November 11, 2015
Protecting a 3000 by Eliminating Its Services
Here on this day when we celebrate people who have served in the armed forces, a question emerged about enabling HP 3000 JINETD services. Or disabling them, to make a 3000 more powerful and secure. (Yes, it seems to defy the logic about more services being better, one that we can hear in national defense debates. We didn't have such debates at Signal Corps training for the Second Battalion.) The solution to the 3000 service problem included advice on how to trim back risk as well as performance drains on a 3000.
Grigor Terterian said he was having a Series 979 freeze up, because JINETD was receiving a call "for echo udb." Mark Ranft and Denys Beauchemin said the fastest repair would be to comment out echo in the inetdcnf file. Ranft got specific with an example.

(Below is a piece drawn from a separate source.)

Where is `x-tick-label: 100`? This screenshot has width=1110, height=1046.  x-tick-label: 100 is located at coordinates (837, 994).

:print inetdcnf.net # Internet server configuration database # #echo stream tcp nowait MANAGER.SYS internal #echo dgram udp nowait MANAGER.SYS internal #daytime stream tcp nowait MANAGER.SYS internal #daytime dgram udp nowait MANAGER.SYS internal #time stream tcp nowait MANAGER.SYS internal #time dgram udp nowait MANAGER.SYS internal #discard stream tcp nowait MANAGER.SYS internal #discard dgram udp nowait MANAGER.SYS internal #chargen stream tcp nowait MANAGER.SYS internal #chargen dgram udp nowait MANAGER.SYS internal telnet stream tcp nowait MANAGER.SYS internal #bootps dgram udp wait MANAGER.SYS /SYS/NET/BOOTPD bootpd #tftp dgram udp wait NET.SYS /SYS/NET/TFTPD tftpd ftp stream tcp nowait MANAGER.SYS /SYS/ARPA/FTPSRVR ftpsrvr
In the example above, only telnet and ftp services are enabled, Ranft said. This led Art Bahrs, a Certified Security Professional, to add that the services you leave on are the ones that can cause trouble, if you don't need them enabled.Bahrs, who's also a retired Marine, celebrated his Veterans Day with this advice.
You should never, ever, no time, (did I mention 'never'?) run services you don't use or have a business or production need for.

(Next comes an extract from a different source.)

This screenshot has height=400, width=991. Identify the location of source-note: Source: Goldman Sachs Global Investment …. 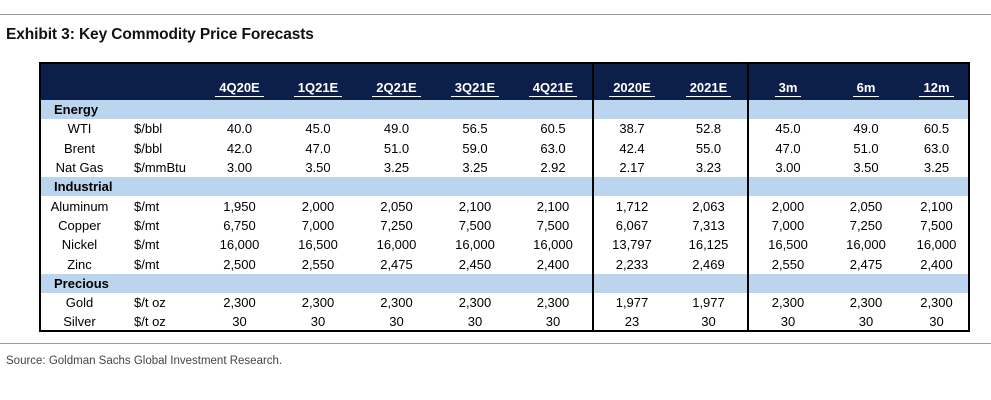
(144, 361).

Two reasons: First is security minded. If you have a service active, it is just another way to be hacked. Second is that an active, running service uses machine power, which is wasteful of electrons if there’s no need for it.
Ranft added his experience with inetd on MPE/iX:
Note that the command:
inetd.net.sys - c
will have inetd re-read the configuration.
Your success with this may vary. I've had lots of trouble with inetd in the far past. They got a lot better with the latest (final, for MPE/iX) set of patches. But on occasion, a scheduled restart (inetd.net.sys -k) and re-stream will probably help prevent issues.
I run my inetd with the logging feature.
!job jinetd, manager.sys !.... !run inetd.net.sys;pri=cs;info="-l" !eoj
This allows one to see the offending IP address in the $STDLIST.
Received call for: telnet tcp telnet/tcp: Connection from unknown (10.0.1.226) at Fri Nov 6 19:56:28 2015 Received call for: echo tcp echo/tcp: Connection from unknown (127.0.0.1) at Wed Nov 11 12:56:45 2015 Received call for: echo udp echo/udp: Connection from unknown (127.0.0.1) at Wed Nov 11 12:57:07 2015 Received call for: echo udp echo/udp: Connection from unknown (127.0.0.1) at Wed Nov 11 12:57:25 2015
As one veteran to others, I honor the services of all on this day, and thank you for your efforts toward our security. Long may it wave.